Golfer Morgan Hoffman Reveals that He Has Muscular Dystrophy

For many individuals in the world, muscular dystrophy is a condition that can severely incapacitate them and render them unable to perform tasks that other healthy individuals will have no problem with.

Athletes and individuals who play a sport or discipline, in particular, will arguably be more affected by the disease, which is what makes Morgan Hoffman’s tale that much more amazing. Hoffman is a golfer that, in 2016 received a muscular dystrophy diagnosis: an event which would change his life — and career — forever.

In most cases, muscular dystrophy is the name that a group of over 30 diseases that cause muscle weakness and loss of muscle mass receive. Most of these conditions develop during the subject’s infancy or childhood, with a number of these also developing in the individual’s teen years or adulthood. The type of dystrophy, as well as its symptoms, will vary from person to person. However, the factor in which most of these coincide is that the severity of the condition worsens as the muscles weaken, until the day when the person eventually loses the capacity to perform even the simplest tasks with the affected muscles. In most cases, this results in the person being rendered unable to walk in the latter phases of the condition.

Other elements that all forms of muscular dystrophy share are that they are all myopathies, which means that they affect primarily the muscles. Furthermore, they all have their origins in the person’s genome, which means that they are mostly inherited from their parents. In each and every case, the disease is progressive, and will often evolve to the point where any type of voluntary movements become impossible, due to loss of striated muscle tissue.

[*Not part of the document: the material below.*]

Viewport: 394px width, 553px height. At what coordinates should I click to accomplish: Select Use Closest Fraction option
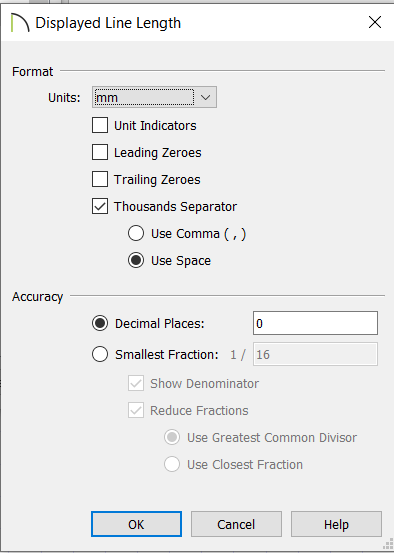(x=172, y=464)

The muscle loss commonly associated with these conditions usually happen progressively, as the affected striated muscle tissues (the ones responsible for the body’s voluntary movements) are destroyed and subsequently replaced by adipose tissue. These diseases are characterized by alterations in the muscle’s protein makeup, which cause the death of their cells and the subsequent permanent debilitation of the individual. Though the symptoms are usually mild and can worsen as time goes by, the real risk of muscular dystrophy arises when the heart is targeted by the disease, which may cause the person to suffer from cardiac insufficiency, or heart weakness, and possibly lead to an early death.

Unfortunately, there are no definitive cures for this condition. Those who are struggling with muscular dystrophy have to adopt certain habits and follow medical treatment plans to impede the progress of the disease and to reduce the extent of their symptoms. Luckily, it is very much possible to live a full life with muscular dystrophy, and even continue to partake in diverse physical activities, despite the presence of the disease. This is a fact best represented in the case of Morgan Hoffman, a professional golfer.

In 2016, Hoffman (at 28 years of age) received his formal diagnosis of Facioscapulohumeral Muscular Dystrophy (FSHD). He had already been struggling with the disease in the past since 2011 when he experienced the debilitation and slow decay of his right pectoral muscle due to his condition. As many may know, golf is a sport that requires great core strength, as well as careful coordination between the upper and lower extremities, all of which are skills that those suffering from any type of muscular dystrophy will arguably have trouble with. Nevertheless, despite his diagnosis, the professional PGA Tour golfer kept his condition hidden for over a year and continued to actively participate in the tournaments and competitions, with great success.

The most common type of muscular dystrophy, to date, is Duchenne muscular dystrophy, which affects only male subjects from an early age and is transmitted by their mothers. Those who suffer from this variation of muscular dystrophy seldom live past their teen years, making it one of the most deadly types of MD. FSHD, the type of MD that Hoffman is struggling with, affects mostly the muscles of the chest, face, and arms. Luckily, it rarely affects the muscles of the heart or lungs, so its prognosis is not immediately fatal. However, the weakness is just as severe as with other types of MD, which makes Hoffman’s story that much more impressive.

The only known way to counteract and improve the symptoms of muscular dystrophy, in general, by adopting practices to slow down the progression of the disease. Said methods may include the use of orthopedics to assist in posture and walking, as well as attending regular physical therapy and speech therapy sessions to slow or even prevent the degeneration of the person’s capabilities. It’s worth noting that, while some forms of MD are mild, and evolve very slowly, others can be particularly troublesome, as they can affect important muscles from their onset, and progress very quickly.

In order to cushion the impact of the disease, the person must work to strengthen the muscles unaffected by their type of muscular dystrophy, as forcing the exercise of affected structures will only cause them to produce painful cramps, and will rarely reap any significant rewards. Furthermore, if pain becomes a significant obstacle for the strengthening of any structures, in particular, non-steroidal anti-inflammatory medication will really come in handy, as it will help to stave off cramp-related pains and aching.

Furthermore, according to Catherine Alessi, MD, of the University of Connecticut, recent studies are working towards isolating the gene involved in some variations of FSHD. Specifically, discoveries made in chromosome 4, and related to the development of the disease have helped to increase our understanding of FSHD, and will hopefully lead to genetic treatments to counteract or eliminate it entirely.